Results showed a 30 to 40 percent error rate – the percentage of businesses that were open but not represented online. Another 30 percent were closed but appeared to be open according to online sources.
Not being able to find a business by a simple internet search may seem like a small problem, but Lindau says it can have big consequences.
“That invisibility leads to waste of vital resources,” she explains. “It means people can’t get what they need even though it’s there, businesses and organizations can’t sustain themselves, and the public has more of a deficit-based view of their community.”
MAPSCorps has been their answer to fighting this lack of data. What started in 2009 as coverage of six communities in the south side of Chicago has evolved into students mapping two-thirds of the city. The program has also expanded to include New York City and Niagara Falls. Their site in Rocky Mount, in both Nash and Edgecombe counties, is the first rural community covered in the program.
A great match
Giselle Corbie-Smith, director of the UNC Center of Health Equity Research, had already been conducting research in the northeastern part of the state, and saw MAPSCorps as a perfect fit.
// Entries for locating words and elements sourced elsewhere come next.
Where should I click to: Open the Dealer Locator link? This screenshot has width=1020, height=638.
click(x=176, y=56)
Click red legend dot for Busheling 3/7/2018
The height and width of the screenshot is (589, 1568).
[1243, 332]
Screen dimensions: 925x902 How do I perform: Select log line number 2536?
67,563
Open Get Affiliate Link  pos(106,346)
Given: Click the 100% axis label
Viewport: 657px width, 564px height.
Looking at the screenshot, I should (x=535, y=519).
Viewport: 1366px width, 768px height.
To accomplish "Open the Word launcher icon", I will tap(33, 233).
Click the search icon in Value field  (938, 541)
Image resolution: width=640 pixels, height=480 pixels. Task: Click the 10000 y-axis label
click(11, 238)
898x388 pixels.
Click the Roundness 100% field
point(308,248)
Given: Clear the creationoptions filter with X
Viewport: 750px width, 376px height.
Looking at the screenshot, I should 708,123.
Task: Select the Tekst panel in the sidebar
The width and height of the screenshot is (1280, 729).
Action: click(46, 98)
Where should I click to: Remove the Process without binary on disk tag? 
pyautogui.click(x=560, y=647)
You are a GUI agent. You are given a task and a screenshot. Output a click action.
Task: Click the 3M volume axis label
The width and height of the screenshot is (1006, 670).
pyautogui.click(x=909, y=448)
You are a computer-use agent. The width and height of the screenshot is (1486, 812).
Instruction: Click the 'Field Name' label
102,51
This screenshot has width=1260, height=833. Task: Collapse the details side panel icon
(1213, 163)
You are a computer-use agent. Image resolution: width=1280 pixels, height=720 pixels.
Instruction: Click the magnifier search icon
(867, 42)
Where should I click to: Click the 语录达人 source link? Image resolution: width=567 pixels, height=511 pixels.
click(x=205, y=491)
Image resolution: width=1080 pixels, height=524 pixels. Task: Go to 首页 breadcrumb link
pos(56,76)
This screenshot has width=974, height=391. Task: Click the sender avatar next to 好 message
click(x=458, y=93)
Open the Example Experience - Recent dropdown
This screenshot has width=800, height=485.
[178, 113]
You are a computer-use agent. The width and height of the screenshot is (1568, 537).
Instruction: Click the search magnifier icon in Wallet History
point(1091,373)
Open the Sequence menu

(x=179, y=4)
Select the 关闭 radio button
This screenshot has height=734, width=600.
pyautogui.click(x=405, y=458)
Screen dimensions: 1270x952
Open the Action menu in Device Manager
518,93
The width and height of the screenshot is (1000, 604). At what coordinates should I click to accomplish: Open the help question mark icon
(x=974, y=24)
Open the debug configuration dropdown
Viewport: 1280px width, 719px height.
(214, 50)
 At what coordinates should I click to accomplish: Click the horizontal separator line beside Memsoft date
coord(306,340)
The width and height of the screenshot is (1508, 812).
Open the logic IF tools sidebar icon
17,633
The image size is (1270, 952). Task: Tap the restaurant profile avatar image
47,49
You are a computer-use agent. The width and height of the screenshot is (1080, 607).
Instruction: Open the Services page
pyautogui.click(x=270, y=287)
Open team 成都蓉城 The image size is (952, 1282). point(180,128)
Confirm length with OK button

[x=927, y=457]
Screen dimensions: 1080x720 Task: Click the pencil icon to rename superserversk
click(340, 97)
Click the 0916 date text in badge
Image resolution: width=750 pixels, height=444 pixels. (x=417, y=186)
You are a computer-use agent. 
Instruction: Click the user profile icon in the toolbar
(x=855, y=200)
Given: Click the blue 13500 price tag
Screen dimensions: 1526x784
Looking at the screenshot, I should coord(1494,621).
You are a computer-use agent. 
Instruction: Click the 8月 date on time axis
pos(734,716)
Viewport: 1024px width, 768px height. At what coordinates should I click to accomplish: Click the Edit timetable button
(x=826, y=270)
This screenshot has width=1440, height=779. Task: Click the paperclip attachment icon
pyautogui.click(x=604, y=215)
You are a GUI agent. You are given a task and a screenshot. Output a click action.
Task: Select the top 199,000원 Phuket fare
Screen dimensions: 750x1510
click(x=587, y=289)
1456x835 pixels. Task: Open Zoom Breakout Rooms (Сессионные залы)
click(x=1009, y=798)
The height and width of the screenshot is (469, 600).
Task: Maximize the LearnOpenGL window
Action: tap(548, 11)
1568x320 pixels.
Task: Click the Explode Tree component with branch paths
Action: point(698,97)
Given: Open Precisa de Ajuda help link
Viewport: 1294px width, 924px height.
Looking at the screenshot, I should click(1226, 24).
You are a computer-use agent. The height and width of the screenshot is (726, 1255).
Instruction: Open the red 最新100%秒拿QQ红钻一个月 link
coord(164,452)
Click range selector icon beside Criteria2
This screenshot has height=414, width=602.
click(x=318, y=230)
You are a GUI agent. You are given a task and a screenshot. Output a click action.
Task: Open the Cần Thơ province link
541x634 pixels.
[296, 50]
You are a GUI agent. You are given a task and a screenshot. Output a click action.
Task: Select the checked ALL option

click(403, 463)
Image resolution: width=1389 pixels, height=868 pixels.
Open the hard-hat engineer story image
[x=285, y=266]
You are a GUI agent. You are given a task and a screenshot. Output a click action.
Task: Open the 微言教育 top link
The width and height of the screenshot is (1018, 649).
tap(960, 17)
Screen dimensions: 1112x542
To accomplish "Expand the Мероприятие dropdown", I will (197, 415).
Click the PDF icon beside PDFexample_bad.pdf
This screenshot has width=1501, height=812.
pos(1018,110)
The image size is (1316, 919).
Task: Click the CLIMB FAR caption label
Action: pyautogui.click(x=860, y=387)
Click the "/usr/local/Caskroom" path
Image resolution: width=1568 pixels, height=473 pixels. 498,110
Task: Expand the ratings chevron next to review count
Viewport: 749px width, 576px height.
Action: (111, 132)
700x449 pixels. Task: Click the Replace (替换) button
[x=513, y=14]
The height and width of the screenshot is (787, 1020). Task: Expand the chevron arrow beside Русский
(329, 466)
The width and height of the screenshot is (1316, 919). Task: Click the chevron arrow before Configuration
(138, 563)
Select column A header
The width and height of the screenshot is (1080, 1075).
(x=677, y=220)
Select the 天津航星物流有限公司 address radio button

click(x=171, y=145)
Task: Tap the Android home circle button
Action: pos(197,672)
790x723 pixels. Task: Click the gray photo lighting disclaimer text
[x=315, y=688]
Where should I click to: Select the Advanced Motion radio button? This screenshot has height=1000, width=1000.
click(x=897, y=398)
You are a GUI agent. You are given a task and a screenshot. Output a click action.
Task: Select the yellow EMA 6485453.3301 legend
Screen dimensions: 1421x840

Both the center and the project work with communities to emphasize the resources they have, not what they’re lacking, she says, and their methods rely on the community’s help in conducting research.
“When you have some of these challenges that are systemic you need the expertise of others,” says Nicole Robinson-Ezekwe, project coordinator for MAPSCorps Nash and Edgecombe. “We feel it’s best to do that with community input and not just that outsiders’ perspective.”
The program depends on organizations in Rocky Mount to give feedback on the most appropriate ways to conduct research in their community, and how to improve the dissemination of findings to the public.
“It’s a resource-intensive project and many critical people in the community put in a lot to make this work,” says Leah Frerichs, co-investigator and faculty mentor.
This is the third summer high school students from Rocky Mount have worked on the MAPSCorps project.
After a morning of mapping, they regroup for the positive youth development program – focusing on personal and professional development to build on leadership, communication, and team-building skills.
This time is also dedicated to the students developing their own research projects, which they present in a public symposium at the end of the summer.
“They conduct a social science research project that pertains to an issue or challenge that’s going on in their community and they tie it into the data they collect,” Robinson-Ezekwe explains.

Nicole Robinson-Ezekwe gives O’Tasia Brinkley advice on her research project about crime near convenience stores.
Students have been investigating a variety of community issues like obesity, criminal activity, and barriers to public transportation.
Frerichs says the goal of this work is two-fold.
“We want them to see the importance of data, of science, of research, and that they can learn about these different opportunities for their own career development,” she explains.
She hopes their work inspires students to maintain progress in Rocky Mount. “The whole point is to really help them grow as leaders so they can continue to contribute to their community.”